Pero la vida de Djuna Barnes duró noventa años, y le tocaron en suerte demasiados en los que ya no quiso o no pudo tener amantes y no le quedó más remedio que guardar silencio. Su apartamento de Nueva York era un refugio inaccesible. En él recibía cartas y los cheques con que su amiga la multimillonaria Peggy Guggenheim la financió durante lustros; también algunas llamadas de editores que querían relanzar sus escasas obras y con los que acababa indignada invariablemente. (También la indignaba Henry Miller, al que juzgaba basura.) A veces trabajaba ocho horas diarias durante tres o cuatro días para producir dos o tres versos, cualquier sonido le arruinaba la concentración durante el resto del día, y se desesperaba. En su apartamento de Patchin Place pasó más de quince mil días según uno de sus biógrafos, es decir, más de cuarenta años. Y se sabe que la mayoría de ellos, tanto días como años, pasaron en absoluto silencio, sin que cruzara una sola palabra con ninguna otra persona. Sólo el ruido de la máquina y versos que aún nadie ha leído. Mucho antes de que dieran comienzo esos cuarenta años, en 1931, había escrito: «Me gusta mi experiencia humana servida con un poco de silencio y contención. El silencio hace ir a la experiencia más lejos y, cuando muere, le confiere esa dignidad propia de lo que uno ha tocado y no se ha llevado».

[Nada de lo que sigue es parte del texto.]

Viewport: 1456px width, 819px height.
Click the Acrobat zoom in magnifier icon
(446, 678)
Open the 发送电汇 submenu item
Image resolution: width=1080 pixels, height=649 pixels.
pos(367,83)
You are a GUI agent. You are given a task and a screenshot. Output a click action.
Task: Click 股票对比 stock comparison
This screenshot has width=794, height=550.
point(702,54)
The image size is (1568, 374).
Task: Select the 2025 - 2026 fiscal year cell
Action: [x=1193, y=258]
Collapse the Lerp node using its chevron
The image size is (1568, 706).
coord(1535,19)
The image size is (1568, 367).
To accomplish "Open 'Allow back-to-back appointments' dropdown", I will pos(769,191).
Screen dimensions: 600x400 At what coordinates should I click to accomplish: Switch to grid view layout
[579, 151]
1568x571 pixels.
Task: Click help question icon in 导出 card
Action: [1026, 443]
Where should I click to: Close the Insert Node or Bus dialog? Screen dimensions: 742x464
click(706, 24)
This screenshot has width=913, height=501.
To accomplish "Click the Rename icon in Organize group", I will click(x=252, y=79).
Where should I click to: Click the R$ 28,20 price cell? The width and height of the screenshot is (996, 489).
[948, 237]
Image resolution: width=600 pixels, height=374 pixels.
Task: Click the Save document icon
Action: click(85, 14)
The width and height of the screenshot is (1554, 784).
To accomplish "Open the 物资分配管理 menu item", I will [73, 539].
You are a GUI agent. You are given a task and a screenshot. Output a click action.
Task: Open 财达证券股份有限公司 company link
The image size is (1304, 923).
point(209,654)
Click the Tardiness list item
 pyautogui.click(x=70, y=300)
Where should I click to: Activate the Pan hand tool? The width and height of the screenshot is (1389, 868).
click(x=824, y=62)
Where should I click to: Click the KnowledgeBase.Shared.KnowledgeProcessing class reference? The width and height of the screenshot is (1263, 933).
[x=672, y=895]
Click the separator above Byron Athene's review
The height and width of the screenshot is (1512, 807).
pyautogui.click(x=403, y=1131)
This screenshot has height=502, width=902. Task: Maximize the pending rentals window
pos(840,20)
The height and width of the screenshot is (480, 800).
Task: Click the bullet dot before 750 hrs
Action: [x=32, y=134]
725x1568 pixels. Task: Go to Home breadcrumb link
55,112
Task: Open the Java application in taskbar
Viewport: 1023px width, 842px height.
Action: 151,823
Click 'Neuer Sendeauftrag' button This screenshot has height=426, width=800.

En su interminable vejez se la veía poco, por tanto. Le daban miedo los adolescentes callejeros. Le horrorizaban las barbas hasta el punto de exigirle por teléfono a un futuro visitante que se la afeitara (le interrogó sobre su aspecto) antes de ir a verla. Consideraba que el envejecimiento era un ejercicio de interpretación, pero a la vez pensaba que había que matar a los viejos. «Debería haber una ley», dijo. La ley se cumplió en ese apartamento la noche del 18 de junio de 1982, seis días después de que su inquilina se convirtiera en nonagenaria. Las pocas personas que la visitaron antes de esa fecha pasaron largas horas con ella y sufrieron dolor de cabeza. «Me han dicho que se lo produzco a todo aquel con quien hablo», reconoció. La respuesta del visitante afectado fue: «¡Es usted tan intensa!». Y ella dijo: «Sí. Lo sé».